-- start DOCUMENT EXCERPT --
The growing number of poor people (and here I use the term “poor” loosely to include both those living at the subsistence level and those living beneath it) come mainly from the ranks of the middle class–teachers, nurses, and other low-paid workers. The Orbán government’s social policy clearly favors those who belong to the top income bracket. Sociologist Balázs Krémer also wrote a study published alongside that of Ferge in which he demonstrated how the rich are getting richer while the poor are becoming poorer in Hungary. Between 2009 and 2010 per capita income grew on average from 910,000 to 940,000 forints per annum. However, during the same period the incomes of the poorest 10% decreased by 12,000. The top 10%, on the other hand, became 98,000 forints richer and later, when the Orbán government changed the tax law,  they saw their income grow by 314,000 forints per year.
-- end DOCUMENT EXCERPT --
-- start INFORMATION PROVIDED --
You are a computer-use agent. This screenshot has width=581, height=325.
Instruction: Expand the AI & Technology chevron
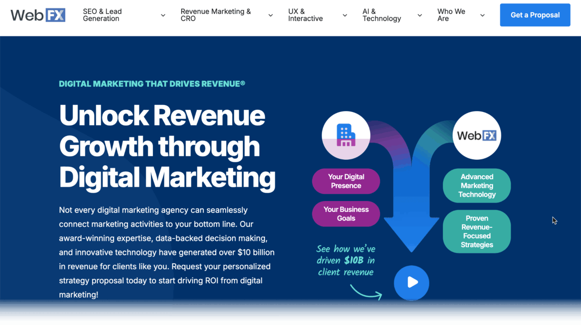[x=420, y=15]
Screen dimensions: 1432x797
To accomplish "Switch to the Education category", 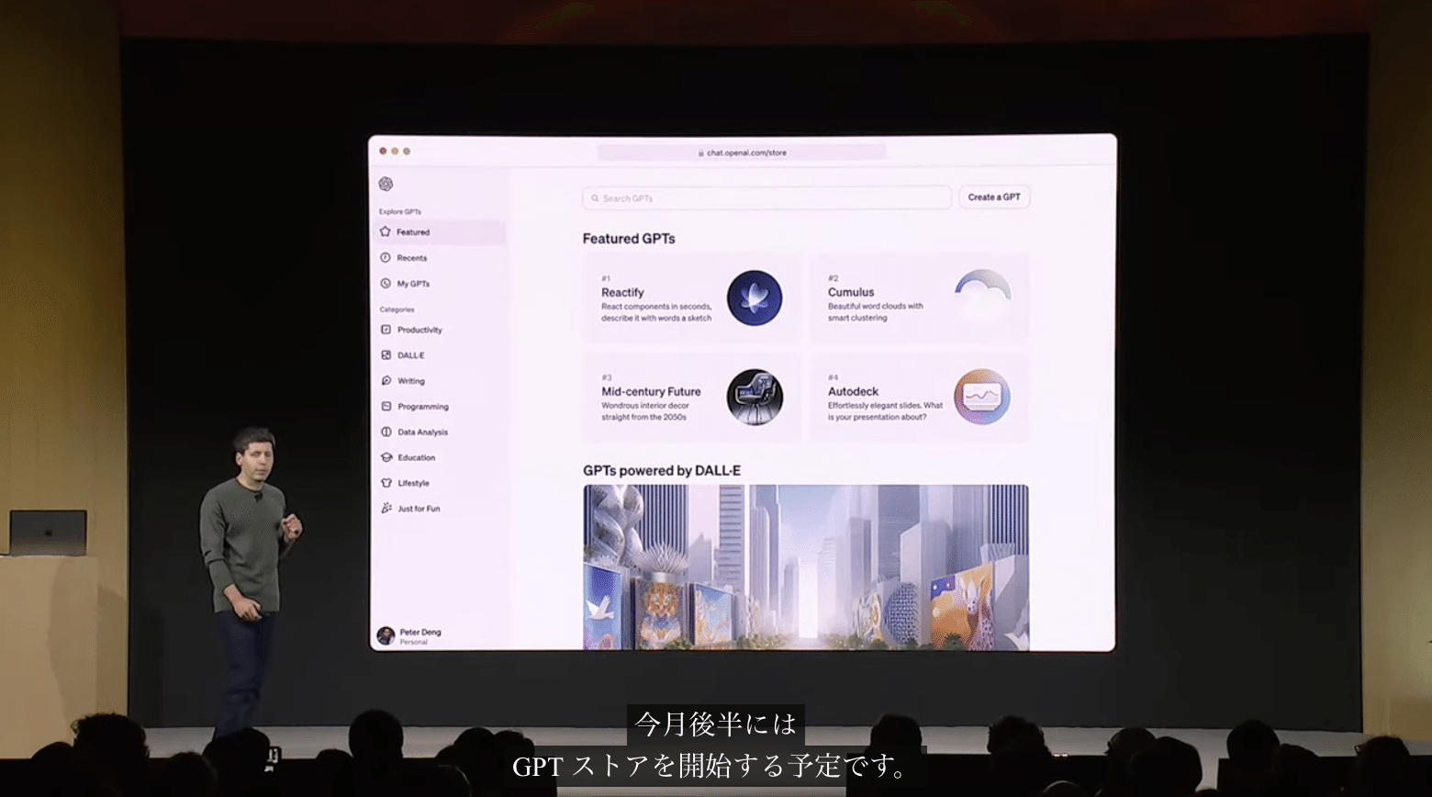I will click(416, 458).
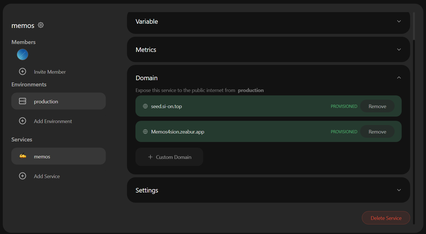Remove the seed.si-on.top domain

(377, 106)
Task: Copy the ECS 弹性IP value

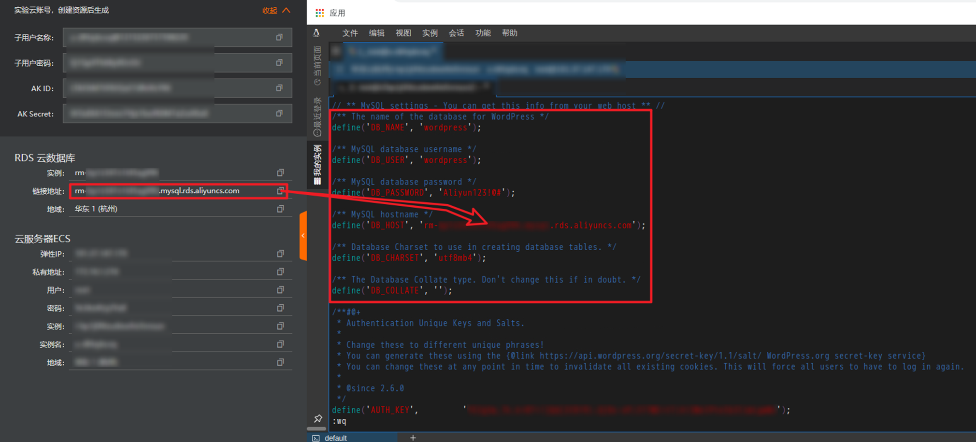Action: point(280,254)
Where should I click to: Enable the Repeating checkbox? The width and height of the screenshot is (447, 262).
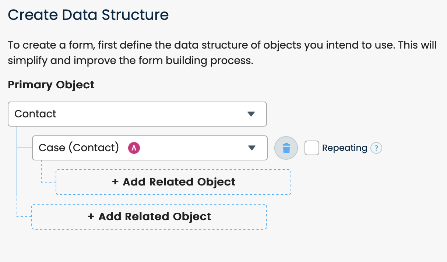point(312,148)
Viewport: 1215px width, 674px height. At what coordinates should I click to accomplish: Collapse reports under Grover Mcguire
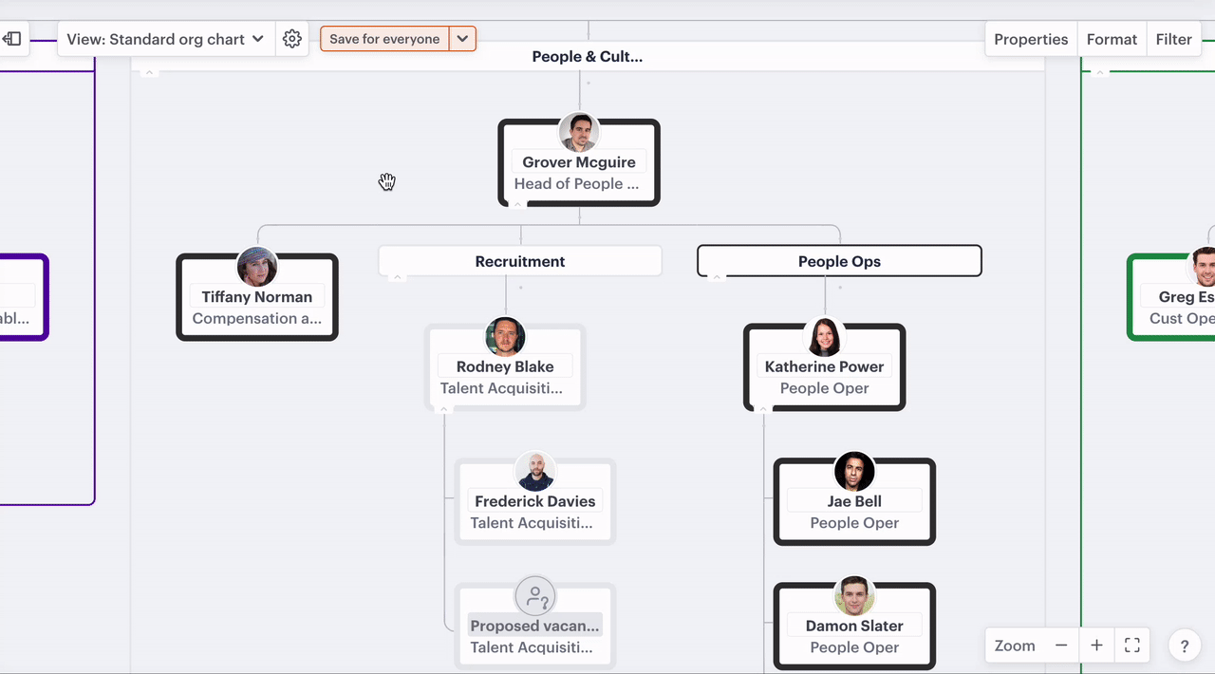tap(518, 204)
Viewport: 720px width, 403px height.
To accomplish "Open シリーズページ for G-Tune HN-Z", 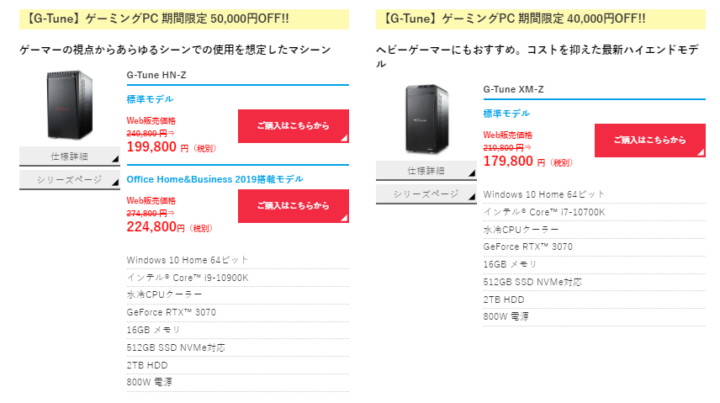I will [x=69, y=180].
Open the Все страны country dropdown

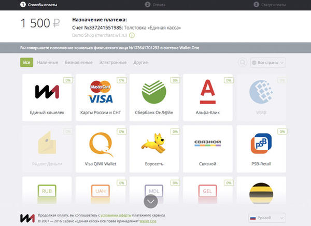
-- end INFORMATION PROVIDED --
▶ _AIM OF THE EXERCISE_
Can you reproduce the passage on rising income inequality in Hungary word for word, from start to finish? The records have nothing to do with this.

▶ _ANSWER IN FULL_
The growing number of poor people (and here I use the term “poor” loosely to include both those living at the subsistence level and those living beneath it) come mainly from the ranks of the middle class–teachers, nurses, and other low-paid workers. The Orbán government’s social policy clearly favors those who belong to the top income bracket. Sociologist Balázs Krémer also wrote a study published alongside that of Ferge in which he demonstrated how the rich are getting richer while the poor are becoming poorer in Hungary. Between 2009 and 2010 per capita income grew on average from 910,000 to 940,000 forints per annum. However, during the same period the incomes of the poorest 10% decreased by 12,000. The top 10%, on the other hand, became 98,000 forints richer and later, when the Orbán government changed the tax law,  they saw their income grow by 314,000 forints per year.